The redirection of stderr to stdout and bufsize
are unrelated. Changing bufsize
might affect the time performance (the default bufsize=0 i.e., unbuffered on Python 2). Unbuffered I/O might be 10..100 times slower. As usual, you should measure the time performance if it is important.
Calling Popen.wait/communicate after the subprocess has terminated is just for clearing zombie process, and these two methods have no difference in such case, correct?
The difference is that proc.communicate()
closes the pipes before reaping the child process. It releases file descriptors (a finite resource) to be used by a other files in your program.
about buffer, if output fill buffer maxsize, will subprocess hang? Does that mean if I use the default bufsize=0 setting I need to read from stdout as soon as possible so that subprocess don't block?

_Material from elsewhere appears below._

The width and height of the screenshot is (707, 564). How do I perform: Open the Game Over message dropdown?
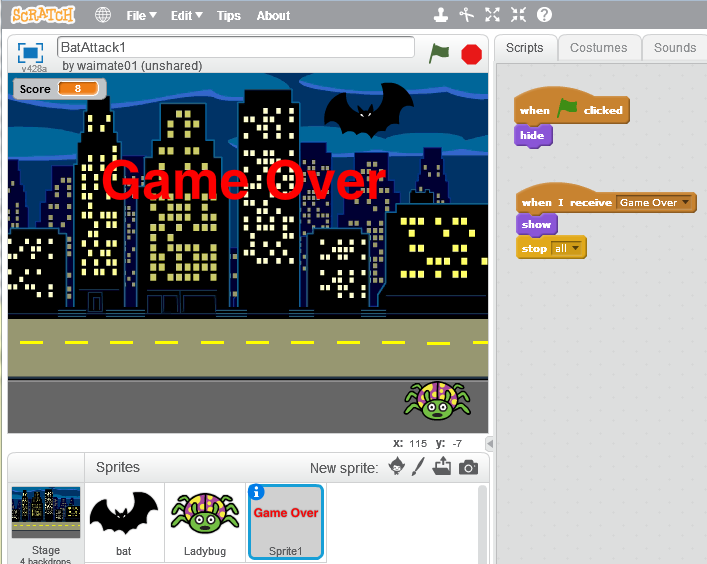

No. It is a different buffer. bufsize
controls the buffer inside the parent that is filled/drained when you call .readline()
method. There won't be a deadlock whatever bufsize
is.
The code (as written above) won't deadlock no matter how much output the child might produce.
The code in @falsetru's answer can deadlock because it creates two pipes (stdout=PIPE, stderr=PIPE
) but it reads only from one pipe (proc.stderr
).
There are several buffers between the child and the parent e.g., C stdio's stdout buffer (a libc buffer inside child process, inaccessible from the parent), child's stdout OS pipe buffer (inside kernel, the parent process may read the data from here). These buffers are fixed they won't grow if you put more data into them. If stdio's buffer overflows (e.g., during a printf()
call) then the data is pushed downstream into the child's stdout OS pipe buffer. If nobody reads from the pipe then then this OS pipe buffer fills up and the child blocks (e.g., on write()
system call) trying to flush the data.
To be concrete, I've assumed C stdio's based program and POSIXy OS.
The deadlock happens because the parent tries to read from the stderr pipe that is empty because the child is busy trying to flush its stdout. Thus both processes hang.